Fosun Pharma, the pharmaceutical arm of the sprawling Chinese conglomerate Fosun International, will pay HK$24.60 per H share – a term describing the stock of mainland Chinese firms listed in Hong Kong – and 22.44 yuan per unlisted share to buy out all the shares it does not already own.
That represents a premium of 36.7 per cent over Mondays closing price of HK$18, and aggregate prices of HK$3.23 billion (US$410 million) and 1.99 billion yuan (US$270 million), according to a filing to the stock exchange on Tuesday.
Henlius‘s stock surged as much as 21.3 per cent during Tuesday trading, before finishing 19.4 per cent higher at HK$22.50. That marks the company’s biggest single daily jump since its listing in 2019 and brings the stock to the highest level in more than two years, according to Bloomberg data.
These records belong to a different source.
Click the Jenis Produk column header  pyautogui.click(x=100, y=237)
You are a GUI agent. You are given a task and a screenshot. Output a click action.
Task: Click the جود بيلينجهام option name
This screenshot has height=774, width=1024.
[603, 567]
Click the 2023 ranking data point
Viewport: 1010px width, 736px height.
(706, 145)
China International Capital Corp (CICC) and Fosun International Capital, a subsidiary of Fosun International, are joint financial advisers for the deal.
“The listing status of the company no longer provides meaningful access to capital and imposes additional costs on the company,” Henlius and Fosun said in the joint filing. Henlius has not raised any funds through equity financing since its listing in 2019, and its ability to raise capital from the market is “significantly limited” because of its relatively low price range and sluggish trading volume, according to the filing.